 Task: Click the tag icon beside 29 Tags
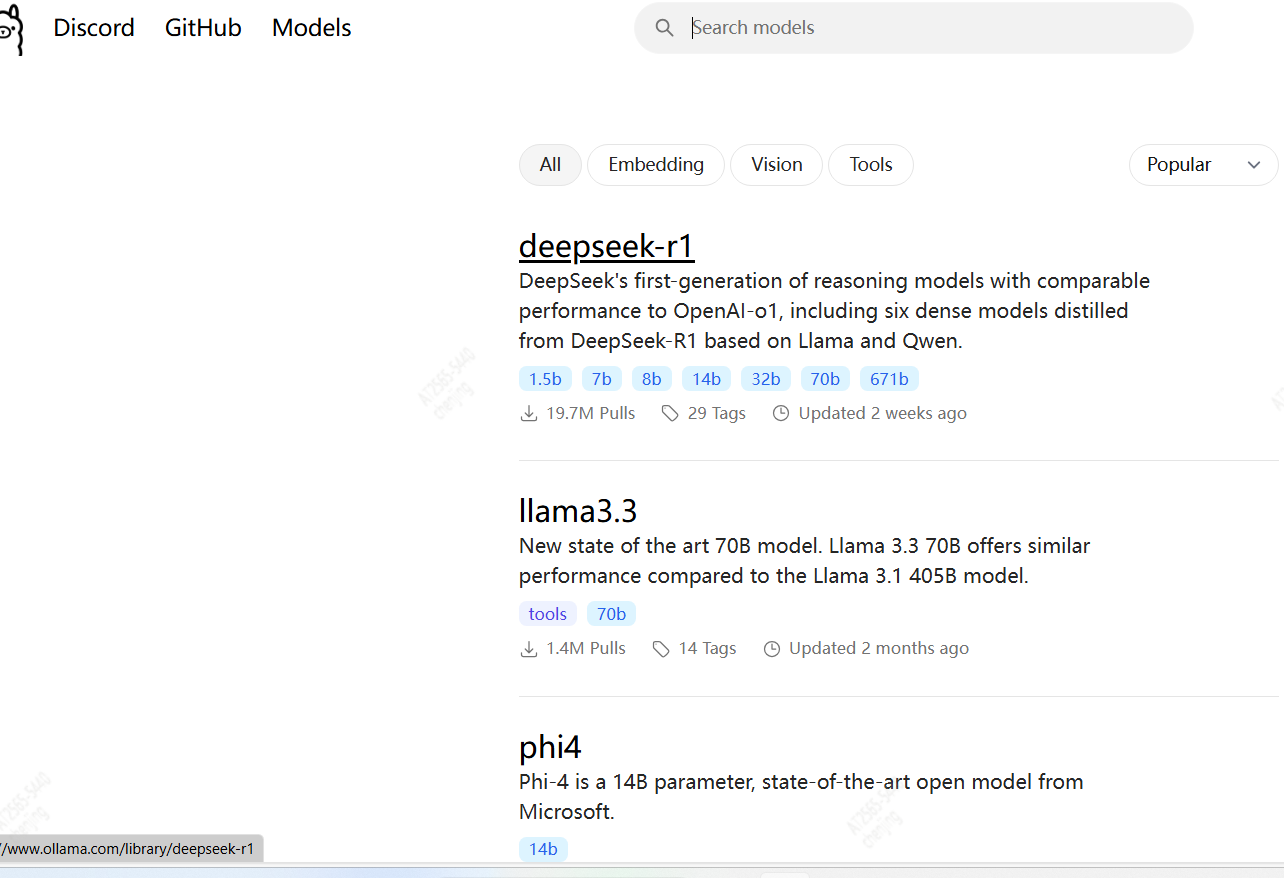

* * *

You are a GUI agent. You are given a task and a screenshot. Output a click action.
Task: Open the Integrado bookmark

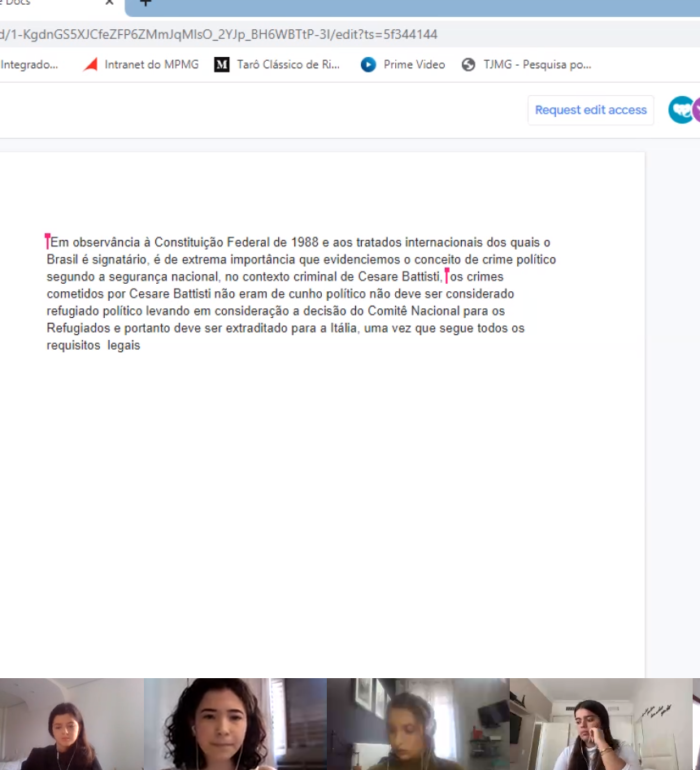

* * *

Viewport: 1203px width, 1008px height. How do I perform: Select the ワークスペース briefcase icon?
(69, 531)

Instructions to follow
I'd like the lines above from the one with "You are a GUI" up to and including the one with "Task: Open the Integrado bookmark" copied exactly, with no other lines.

Result for this exercise
You are a GUI agent. You are given a task and a screenshot. Output a click action.
Task: Open the Integrado bookmark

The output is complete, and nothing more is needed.